If you’re like me, you grew up in a one dog household. Your parents were cool (and smart) enough to let you have a dog, but you never thought you could possibly have MORE than one. There was an unspoken “one dog per family” policy in effect.
Then you grew up. Sure, being an adult means having to put up with bills, bosses and bags under your eyes, but it also means that no one (aside from the occasional cranky landlord) can tell you how many dogs you can have. You’re your own owner!
Being a dual-dog owner myself, I can attest that life is much different with two dogs versus life with one, and I wouldn’t have it any other way. Here’s 12 things other dual-dog owners won’t tell you.
1. Your bed is no longer yours. Accept that.
“Yeah, we could sleep in the beds appropriately sized to our bodies, but it is of our opinion that the whole pack should sleep together. This is in your best interests, human.”

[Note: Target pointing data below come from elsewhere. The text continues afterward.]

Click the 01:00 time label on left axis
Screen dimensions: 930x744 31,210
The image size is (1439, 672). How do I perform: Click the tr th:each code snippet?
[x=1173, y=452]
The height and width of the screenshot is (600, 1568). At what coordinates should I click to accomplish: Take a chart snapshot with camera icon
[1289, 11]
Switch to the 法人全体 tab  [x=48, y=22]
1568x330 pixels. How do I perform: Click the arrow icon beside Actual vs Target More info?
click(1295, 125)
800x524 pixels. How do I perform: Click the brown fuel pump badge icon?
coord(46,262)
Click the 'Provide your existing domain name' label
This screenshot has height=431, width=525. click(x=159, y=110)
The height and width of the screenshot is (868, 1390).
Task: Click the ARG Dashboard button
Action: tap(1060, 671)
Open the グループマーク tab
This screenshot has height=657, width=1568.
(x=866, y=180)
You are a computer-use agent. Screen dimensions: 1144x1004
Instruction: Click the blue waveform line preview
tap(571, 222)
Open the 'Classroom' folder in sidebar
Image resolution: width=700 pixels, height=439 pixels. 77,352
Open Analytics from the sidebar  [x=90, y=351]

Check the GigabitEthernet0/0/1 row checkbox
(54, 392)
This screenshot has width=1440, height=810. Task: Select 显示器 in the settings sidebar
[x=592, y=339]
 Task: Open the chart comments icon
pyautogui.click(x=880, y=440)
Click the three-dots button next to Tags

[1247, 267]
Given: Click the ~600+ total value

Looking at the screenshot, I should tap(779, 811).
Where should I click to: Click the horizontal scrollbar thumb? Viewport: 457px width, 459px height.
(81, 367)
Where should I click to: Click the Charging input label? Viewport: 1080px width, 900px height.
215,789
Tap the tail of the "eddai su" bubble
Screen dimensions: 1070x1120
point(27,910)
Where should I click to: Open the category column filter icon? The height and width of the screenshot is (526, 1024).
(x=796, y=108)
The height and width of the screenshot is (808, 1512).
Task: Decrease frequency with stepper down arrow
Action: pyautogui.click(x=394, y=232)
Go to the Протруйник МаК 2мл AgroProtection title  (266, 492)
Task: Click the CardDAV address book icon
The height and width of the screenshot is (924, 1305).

2. The poop-bag struggle is real.
“Look, you told us to poop and we did. We delivered.”
3. You refer to them as both siblings and boyfriends/girlfriends.
“We prefer to go by our official title ‘friends with benefits.’”
4. It’s impossible to take a selfie with them.*
Getting them to pose for a selfie is like wrangling two kids together after feeding them a pound of Pixie Sticks.
*Author’s note: I had to photoshop myself into that photo. An unedited shot looks like this:
5. They always win.
You try to discipline them, realize they outnumber you and decide that they are doing what they are doing for a reason and you shouldn’t F with nature.
6. The sibling rivalry is real.
“I demand attention 100% of the time and I won’t take no for an answer. Even if it means destroying your ‘nice’ jeans.”
8. You can never, ever have just one bone.
“Mine? Mine?”
“Mineminemineminemineminemineminemine.”
9. Feeding them in the same room will start WWIII.
“My food is my food and your food is my food.”
10. Walks are a highly technical obstacle course in which all efforts are spent not tripping over the leashes.
“I wanna go this way!”
“I wanna go that way!”
“Oh wait I need to get around these legs. Shoot I didn’t get all the way around I’m gonna have to take another loop…”
11. Two birds one stone does not apply to bath time.
“But we already had a bath last year!”
12. Sometimes they get all ‘Lady and the Tramp’ on you.
Should I give you two some privacy?
12. You wouldn’t trade either of them for anything in the world!
Because eight paws are better than four!